**TASK TO CARRY OUT:** Your answer must be the full set of entries, repeated exactly.

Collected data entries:
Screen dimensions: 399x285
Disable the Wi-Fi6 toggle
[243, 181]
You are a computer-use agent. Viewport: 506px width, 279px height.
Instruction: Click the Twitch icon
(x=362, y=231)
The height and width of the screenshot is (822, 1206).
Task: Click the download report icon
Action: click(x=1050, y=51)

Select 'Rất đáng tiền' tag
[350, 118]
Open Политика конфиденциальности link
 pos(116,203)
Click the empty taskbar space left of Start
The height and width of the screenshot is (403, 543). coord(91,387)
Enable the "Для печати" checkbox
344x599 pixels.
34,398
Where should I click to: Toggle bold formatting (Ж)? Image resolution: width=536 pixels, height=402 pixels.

**RESPONSE TO THE TASK:**
Screen dimensions: 399x285
Disable the Wi-Fi6 toggle
[243, 181]
You are a computer-use agent. Viewport: 506px width, 279px height.
Instruction: Click the Twitch icon
(x=362, y=231)
The height and width of the screenshot is (822, 1206).
Task: Click the download report icon
Action: click(x=1050, y=51)

Select 'Rất đáng tiền' tag
[350, 118]
Open Политика конфиденциальности link
 pos(116,203)
Click the empty taskbar space left of Start
The height and width of the screenshot is (403, 543). coord(91,387)
Enable the "Для печати" checkbox
344x599 pixels.
34,398
Where should I click to: Toggle bold formatting (Ж)? Image resolution: width=536 pixels, height=402 pixels.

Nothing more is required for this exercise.